Text shown >>

Название: Other Minds: The Octopus and the Evolution of Intelligent Life
Автор: Peter Godfrey-Smith
Издательство: HarperCollins
Жанр: Философия
isbn: 9780008226282
isbn:
Michael Trestman, another philosopher, has offered an interesting way of looking at all these animals. Consider, he says, the category of animals who have complex active bodies. These are animals who can move quickly, and who can seize and manipulate objects. Their bodies have appendages that can move in many directions, and they have senses, such as eyes, which can track distant objects. Trestman says that only three of the major animal groups produced some species with complex active bodies (CABs). Those groups are arthropods, chordates (animals like us with a nerve cord down their back), and one group of mollusks, the cephalopods. This trio might seem to make up a large category, because these are the sorts of animals that tend to come to our minds, but it is a small group in many ways. There are about thirty-four animal phyla – basic animal body plans. Only three phyla contain some animals with CABs, and within one of those three, the mollusks, the only animals that count are cephalopods.

Source data >>
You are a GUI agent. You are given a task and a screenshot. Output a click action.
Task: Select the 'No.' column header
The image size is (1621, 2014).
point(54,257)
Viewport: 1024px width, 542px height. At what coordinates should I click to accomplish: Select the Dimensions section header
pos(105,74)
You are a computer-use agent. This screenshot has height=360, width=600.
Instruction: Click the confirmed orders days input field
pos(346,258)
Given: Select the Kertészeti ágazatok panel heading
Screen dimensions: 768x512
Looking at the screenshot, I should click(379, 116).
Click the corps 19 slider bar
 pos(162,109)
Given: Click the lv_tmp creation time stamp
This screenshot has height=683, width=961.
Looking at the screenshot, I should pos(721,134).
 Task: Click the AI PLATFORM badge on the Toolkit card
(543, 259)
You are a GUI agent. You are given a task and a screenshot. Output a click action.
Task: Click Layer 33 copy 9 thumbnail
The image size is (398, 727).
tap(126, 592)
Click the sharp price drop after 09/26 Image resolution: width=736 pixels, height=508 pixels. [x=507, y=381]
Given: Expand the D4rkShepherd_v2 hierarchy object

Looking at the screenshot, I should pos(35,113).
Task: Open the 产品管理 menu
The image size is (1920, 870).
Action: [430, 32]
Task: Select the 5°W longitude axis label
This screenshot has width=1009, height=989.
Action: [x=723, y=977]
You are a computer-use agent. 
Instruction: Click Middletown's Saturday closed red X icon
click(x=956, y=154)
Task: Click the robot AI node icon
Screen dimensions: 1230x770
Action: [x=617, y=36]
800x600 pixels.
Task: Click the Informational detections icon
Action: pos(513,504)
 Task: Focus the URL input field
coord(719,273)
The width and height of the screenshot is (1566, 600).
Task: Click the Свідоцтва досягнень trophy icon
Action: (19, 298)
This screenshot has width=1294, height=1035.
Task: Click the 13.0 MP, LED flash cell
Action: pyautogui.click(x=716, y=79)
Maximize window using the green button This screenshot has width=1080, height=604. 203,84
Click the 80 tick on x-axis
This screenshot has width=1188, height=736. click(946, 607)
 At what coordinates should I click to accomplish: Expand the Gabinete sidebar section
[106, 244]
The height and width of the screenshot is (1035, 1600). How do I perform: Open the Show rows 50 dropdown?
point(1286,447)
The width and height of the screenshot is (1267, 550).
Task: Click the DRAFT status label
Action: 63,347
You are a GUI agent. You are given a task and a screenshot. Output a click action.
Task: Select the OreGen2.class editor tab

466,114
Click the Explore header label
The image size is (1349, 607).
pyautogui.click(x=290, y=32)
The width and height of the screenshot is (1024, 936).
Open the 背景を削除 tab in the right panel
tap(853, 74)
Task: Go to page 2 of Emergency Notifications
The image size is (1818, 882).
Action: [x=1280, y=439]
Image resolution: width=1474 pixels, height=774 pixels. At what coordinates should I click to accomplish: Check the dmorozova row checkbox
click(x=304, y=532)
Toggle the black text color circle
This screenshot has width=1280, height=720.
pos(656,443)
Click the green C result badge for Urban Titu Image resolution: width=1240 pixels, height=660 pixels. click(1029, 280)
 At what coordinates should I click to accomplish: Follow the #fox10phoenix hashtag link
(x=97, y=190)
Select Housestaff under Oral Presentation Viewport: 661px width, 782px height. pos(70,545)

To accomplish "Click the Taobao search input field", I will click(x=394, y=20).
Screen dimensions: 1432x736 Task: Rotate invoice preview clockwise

Required actions >>
1) Please list the animal groups that, according to the excerpt on complex active bodies, produced some species with such bodies.
2) Carry on the excerpt about animals with complex active bodies from its last sentence.
The rows have nothing to do with this work.

Results in order >>
1) Arthropods, chordates, and the cephalopods (a group of mollusks).

2)
With these ancient stages of the historical story in place, I’ll return to the divide between two views of nervous systems and their evolution – the sensory-motor and action-shaping views. Earlier I introduced the distinction, linked it to two roles that signals can have in social life (sexton and Revere versus the rowboat), and noted that the two roles are different but also compatible. What might be the historical significance of this divide? Can the distinction be fit in some natural way onto the march of millennia from the Ediacaran, to the Cambrian, to more recent times? It does seem possible that there was a shift in the roles nervous systems were performing. Although tracking events in the outside world might always be worth doing to some extent, the Cambrian sees a great increase in the importance of this side of life. There’s more that’s worth watching, and more that needs to be done in response to what’s seen. Not paying attention, for the first time, means getting eaten by the swooping anomalocarid. Perhaps, then, the very first nervous systems primarily served to coordinate actions – first animating the body of an ancient cnidarian, then shaping the actions of Ediacarans. But if there was such an era, by the Cambrian it was over.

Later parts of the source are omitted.